La médecine française a fait le choix, légitime, de la performance et de la médecine qui sauve et qui guérit, mais parfois aux dépens de la médecine qui accompagne et qui soulage. Il en résulte que la médecine fait naître quelquefois des situations d’une rare complexité et qui entraînent des souffrances importantes, voire insupportables pour le patient, pour son entourage et pour la société toute entière.

Qu’il soit le fruit de la culture médicale ou qu’il vise à satisfaire la demande du malade, l’acharnement thérapeutique, qualifié d’obstination déraisonnable par la loi, doit être combattu, tout ce qui est techniquement possible n’étant pas nécessairement humainement souhaitable.

Enfin, malgré les progrès considérables de la médecine palliative, l’offre de soins dans ce domaine est encore trop insuffisante, puisque 80 % des Français n’y ont pas accès. Elle intervient par ailleurs trop tard, le palliatif prenant le relais du curatif au lieu de s’y associer en amont. Il en résulte une médecine palliative presque exclusivement orientée vers l’extrême fin de la vie alors que cette médecine d’accompagnement et de soulagement devrait imprégner tout les actes médicaux.

La fin de vie est un sujet complexe, tributaire de valeurs médicales, sociales, personnelles, philosophiques et spirituelles. Elle recouvre en outre une immense variété de situations particulières, du nouveau-né dont la réanimation pose question, au grand vieillard qui meurt dans la souffrance.
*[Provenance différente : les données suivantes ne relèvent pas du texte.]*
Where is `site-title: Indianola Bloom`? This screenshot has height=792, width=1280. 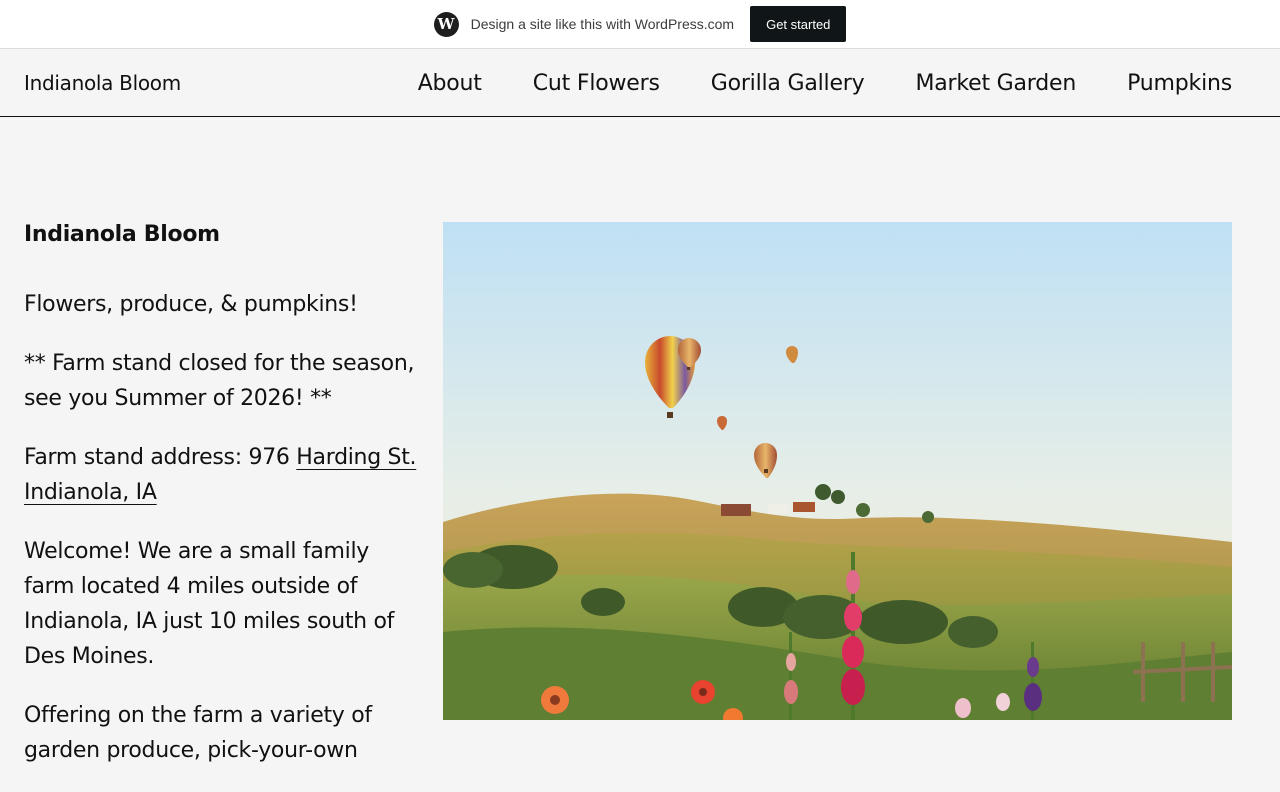 site-title: Indianola Bloom is located at coordinates (102, 83).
Nous devons donc aborder ce débat en acceptant le conflit de valeurs qu’il suppose. Il ne s’agit pas du combat du bien contre le mal, ni de celui de la morale établie contre le progrès. Il s’agit d’un combat du bien contre le bien, d’un conflit opposant des valeurs fondamentales pour notre pays : une éthique de l’autonomie ayant pour référence la liberté et la défense de l’individu contre le groupe, et une éthique de la vulnérabilité, qui fait primer la solidarité et les valeurs collectives. Ces valeur doivent se réconcilier plutôt que s’affronter au chevet du mourant.
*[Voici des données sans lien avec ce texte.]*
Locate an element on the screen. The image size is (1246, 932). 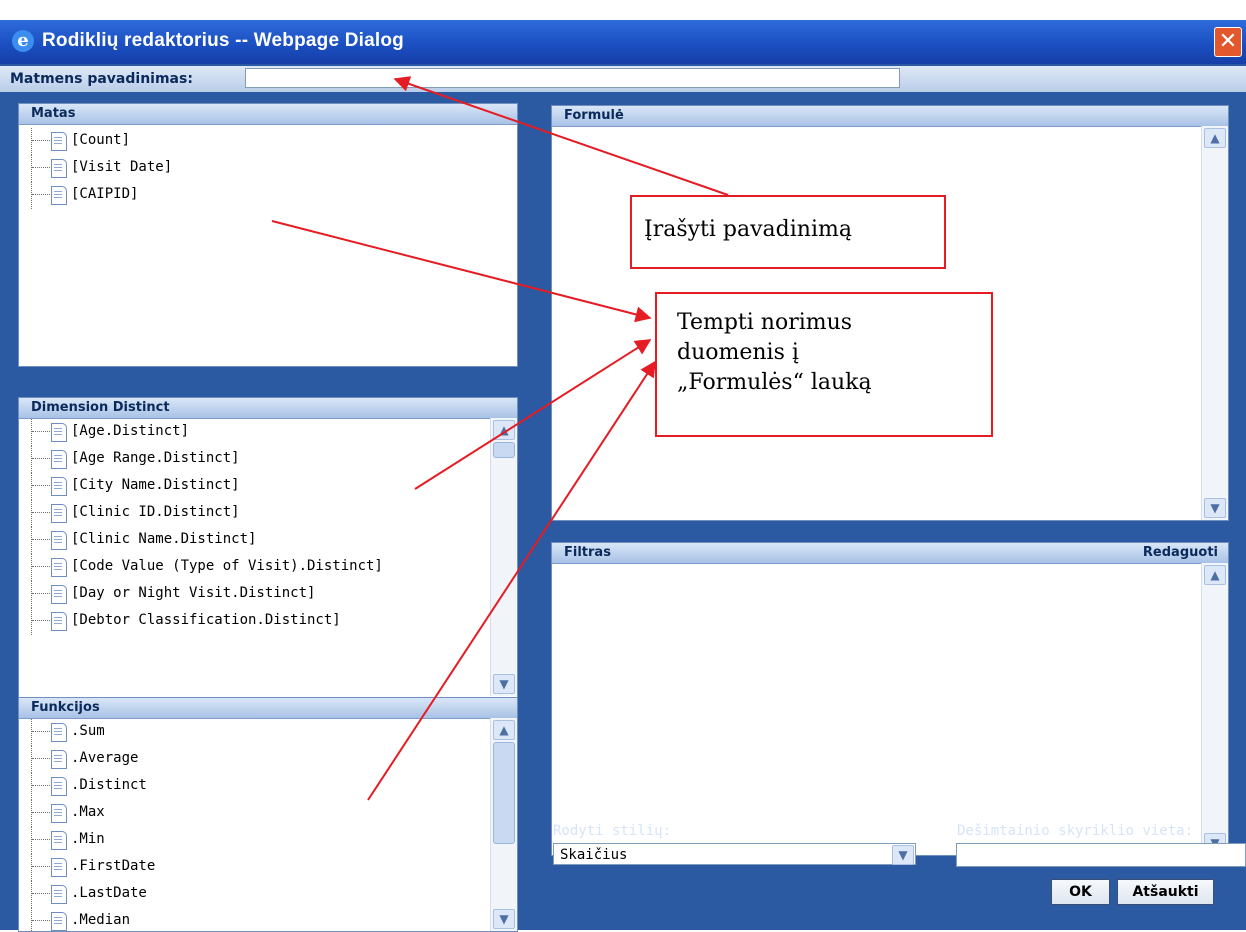
list-item: [Visit Date] is located at coordinates (259, 168).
Dans ce contexte, les lois de 1999, 2002 et 2005 affirment avec force notre fraternité, qui s’exprime par le refus de l’abandon, de la souffrance et de l’acharnement thérapeutique, mais aussi par l’affirmation du principe d’autonomie. Respecter la parole du souffrant est un devoir pour le soignant.

Cependant, malgré ces différents textes législatifs, le « mal mourir » persiste en France. Douze pour cent de nos concitoyens meurent dans des douleurs physiques réfractaires, sans parler des souffrances qui ne se résument pas à la douleur physique. Ainsi l’étouffement n’est, dans huit cas sur dix, pas pris en compte en fin de vie.
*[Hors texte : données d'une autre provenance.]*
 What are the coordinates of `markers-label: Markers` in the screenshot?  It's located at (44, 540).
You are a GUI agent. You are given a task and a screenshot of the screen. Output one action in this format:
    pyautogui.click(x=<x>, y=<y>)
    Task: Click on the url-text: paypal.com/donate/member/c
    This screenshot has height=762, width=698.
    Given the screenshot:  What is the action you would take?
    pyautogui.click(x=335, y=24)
Cicely Saunders, qui initia les soins palliatifs au début du XXe siècle, définissait la fin de vie comme une souffrance globale, physique et psychique, appelant une prise en charge globale.

Certains de nos voisins ont ouvert un droit à la mort. Or on constate qu’en Suisse, dans 30 % des cas, la mort est donnée à des personnes qui, loin de souffrir d’une maladie incurable, sont simplement âgées et lasses de vivre. En Belgique, ce droit est désormais ouvert aux mineurs et aux malades mentaux. Enfin, selon une étude menée conjointement par l’Institut national des études démographiques, l’INED, et l’Observatoire national de la fin de vie, les morts données à des malades qui n’ont pas demandé à mourir sont trois fois plus nombreuses en Belgique qu’en France. Comme Didier Sicard le souligne dans son rapport, « toute transgression appelle une transgression supplémentaire ». C’est la théorie bien connue de la rupture de digue consécutive à l’érosion des barrières éthiques.

Par ailleurs donner la mort apparaît en contradiction avec nos pratiques et nos valeurs communes. Sur le plan médical, en France du moins, la mort n’est pas la poursuite du soin mais l’interrompt. Sur le plan social, la médecine a le devoir de réanimer ceux qui ont tenté de mettre fin à leur jour, la société luttant contre le suicide qui, à ses yeux, traduit la désespérance plus que la liberté individuelle.

Enfin, comme le soulignait Robert Badinter, la faculté de se donner la mort à titre personnel devrait être considérée comme un droit-liberté, par opposition à un droit fondamental : le droit à la vie, qui est un droit-créance c’est-à-dire opposable à la société.